→ **Written problem 1**
Say whether each statement below agrees with the Olympics passage. For each one, answer yes or no and quote the words from the passage that decide it.
(a) Donald Trump celebrated the loss of the American women's soccer team.
(b) The American men's basketball team was beaten by Spain.
(c) Simone Biles withdrew from all of her events.
→ **Written problem 2**
Answer these questions from the Olympics passage.
(a) Which Newsmax host spoke of his "pleasure" over a U.S. team's loss?
(b) What sport does Simone Biles compete in?
(c) Which event appears in the passage's mock thank-you to an Olympian?

Sure, boo-birds are a feature of sports fandom; they can be found in every stadium, at every sports bar, in front of every television. But the open jeering of 2021 U.S. Olympic athletes appears to be unprecedented. Last week, former President Donald Trump actually celebrated the defeat of the American women’s soccer team and urged his followers to do the same. Newsmax host Grant Stinchfield cooed his “pleasure” over the defeat of the American men’s basketball team by France. And revanchist elements of the hard-right commentariat rose to savage gymnast Simone Biles as a “quitter” and “selfish sociopath” after she withdrew from some events.

Trash-talking of American Olympians by Americans cuts hard against the grain. For politicians and pundits, extravagant praise of Olympians has always been an easy default move. Thank you for representing your country in the, uh, canoe slalom! You brought us all together with your courage and performance!

→ **Dataset rows**
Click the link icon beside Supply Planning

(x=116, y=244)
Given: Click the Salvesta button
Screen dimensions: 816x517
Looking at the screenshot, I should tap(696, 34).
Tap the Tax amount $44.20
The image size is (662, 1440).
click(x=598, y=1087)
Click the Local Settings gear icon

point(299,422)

→ **Worked answer 1**
(a) Yes: "former President Donald Trump actually celebrated the defeat of the American women’s soccer team"
(b) No: "the defeat of the American men’s basketball team by France"
(c) No: "after she withdrew from some events"

→ **Worked answer 2**
(a) Grant Stinchfield
(b) Gymnastics
(c) The canoe slalom